Institute of Medical Biometry and Epidemiology, University Medical Center Hamburg-Eppendorf, Martinistraße 52, Hamburg, 20246, Germany.
Charité - Universitätsmedizin Berlin, corporate member of Freie Universität Berlin, Humboldt-Universität zu Berlin, Institute of Biometry and Clinical Epidemiology, Charitéplatz 1, Berlin, 10117, Germany.
BMC Med Res Methodol. 2022 Feb 5;22(1):38. doi: 10.1186/s12874-022-01511-1.
In clinical trials the study interest often lies in the comparison of a treatment to a control regarding a time to event endpoint. A composite endpoint allows to consider several time to event endpoints at once. Usually, only the time to the first occurring event for a patient is thereby analyzed. However, an individual may experience more than one non-fatal event. Including all observed events in the analysis can increase the power and provides a more complete picture of the disease. Thus, analytical methods for recurrent events are required. A challenge is that the different event types belonging to the composite often are of different clinical relevance. In this case, weighting the event types according to their clinical relevance is an option. Different weight-based methods for composite time to event endpoints were proposed. So far, there exists no systematic comparison of these methods.
Within this work we provide a systematic comparison of three methods proposed for weighted composite endpoints in a recurrent event setting combining non-fatal and fatal events of different clinical relevance. We consider an extension of an approach proposed by Wei and Lachin, an approach by Rauch et al., and an approach by Bakal et al.. Comparison is done based on a simulation study and based on a clinical study example.

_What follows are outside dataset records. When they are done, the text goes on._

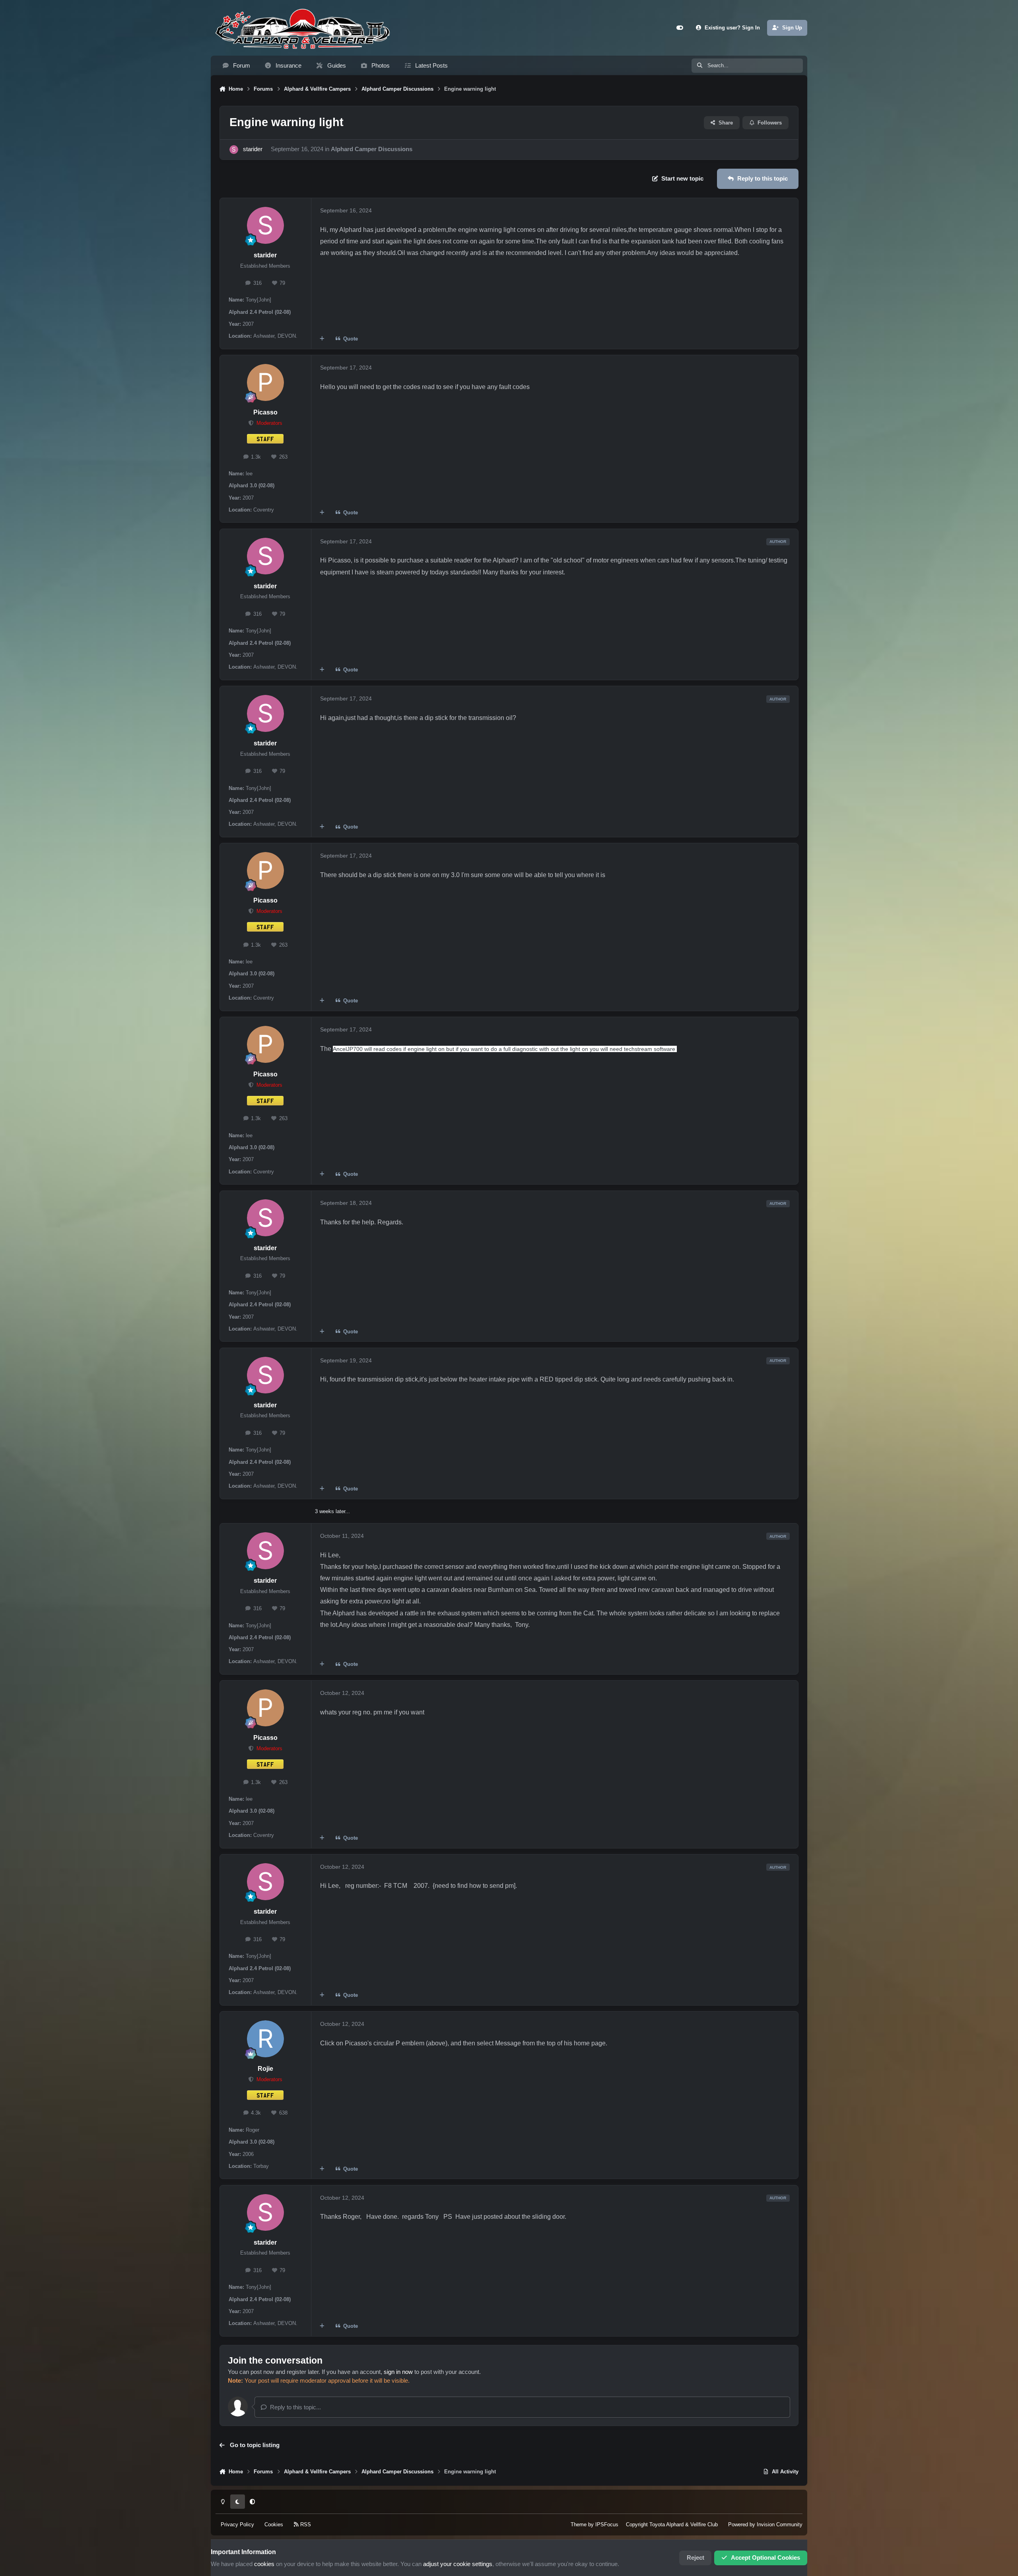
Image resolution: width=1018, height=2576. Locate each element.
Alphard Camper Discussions (371, 149)
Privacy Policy (237, 2524)
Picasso (265, 412)
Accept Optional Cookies (765, 2558)
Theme (579, 2524)
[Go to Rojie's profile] (265, 2038)
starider (252, 149)
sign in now (398, 2372)
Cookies (273, 2524)
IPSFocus (606, 2524)
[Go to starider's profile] (233, 149)
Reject (695, 2558)
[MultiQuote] (322, 339)
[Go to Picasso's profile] (265, 382)
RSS (305, 2524)
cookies (264, 2564)
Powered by (765, 2524)
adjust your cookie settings (457, 2564)
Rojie (265, 2068)
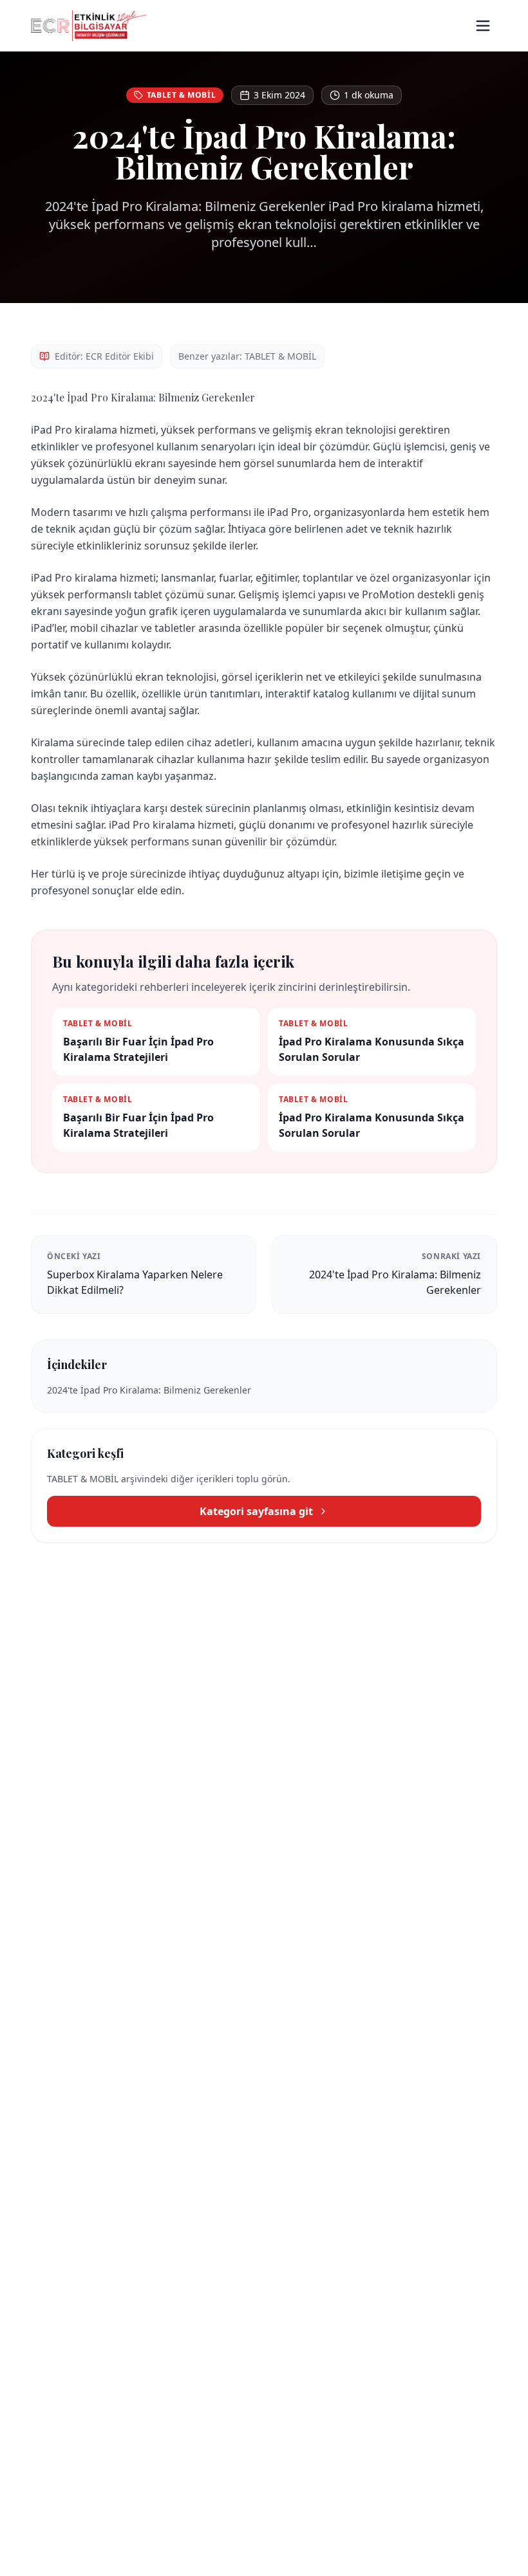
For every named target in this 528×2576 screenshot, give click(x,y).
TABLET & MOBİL (181, 94)
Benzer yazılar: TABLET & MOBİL (247, 356)
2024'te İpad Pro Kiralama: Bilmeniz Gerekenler (149, 1390)
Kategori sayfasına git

For all three approaches closed formula test statistics are available. The Wei-Lachin approach and the approach by Rauch et al. show similar results in mean squared error. For the approach by Wei and Lachin confidence intervals are provided. The approach by Bakal et al. is not related to a quantifiable estimand. The relevance weights of the different approaches work on different level, i.e. either on cause-specific hazard ratios or on event count.
The provided comparison and simulations can help to guide applied researchers to choose an adequate method for the analysis of composite endpoints combining (recurrent) events of different clinical relevance. The approach by Wei and Lachin and Rauch et al. can be recommended in scenarios where the composite effect is time-independent. The approach by Bakal et al. should be applied carefully.
在临床试验中,研究兴趣通常在于比较治疗组与对照组的时间事件终点。复合终点可以同时考虑多个时间事件终点。通常,仅对患者的第一个发生事件的时间进行分析。然而,一个人可能会经历不止一次非致命事件。将所有观察到的事件纳入分析可以提高统计效能,并更全面地了解疾病。因此,需要使用分析复发性事件的方法。一个挑战是,属于复合终点的不同事件类型通常具有不同的临床相关性。在这种情况下,根据其临床相关性对事件类型进行加权是一种选择。已经提出了用于复合时间事件终点的不同基于权重的方法。到目前为止,这些方法之间还没有进行系统的比较。
在这项工作中,我们在考虑非致命和致命事件具有不同临床相关性的复发性事件背景下,对三种用于加权复合终点的方法进行了系统比较。我们考虑了 Wei 和 Lachin 提出的方法的扩展、Rauch 等人提出的方法和 Bakal 等人提出的方法。比较是基于模拟研究和临床研究示例进行的。
对于所有三种方法,都有封闭公式的检验统计量。Wei-Lachin 方法和 Rauch 等人的方法在均方误差方面表现相似。对于 Wei 和 Lachin 的方法,提供了置信区间。Bakal 等人的方法与可量化的估计量无关。不同方法的相关权重作用于不同的水平,即因果风险比或事件计数。
提供的比较和模拟可以帮助指导应用研究人员选择适当的方法来分析具有不同临床相关性的(复发性)事件的复合终点。当复合效应与时间无关时,推荐使用 Wei 和 Lachin 以及 Rauch 等人的方法。Bakal 等人的方法应谨慎使用。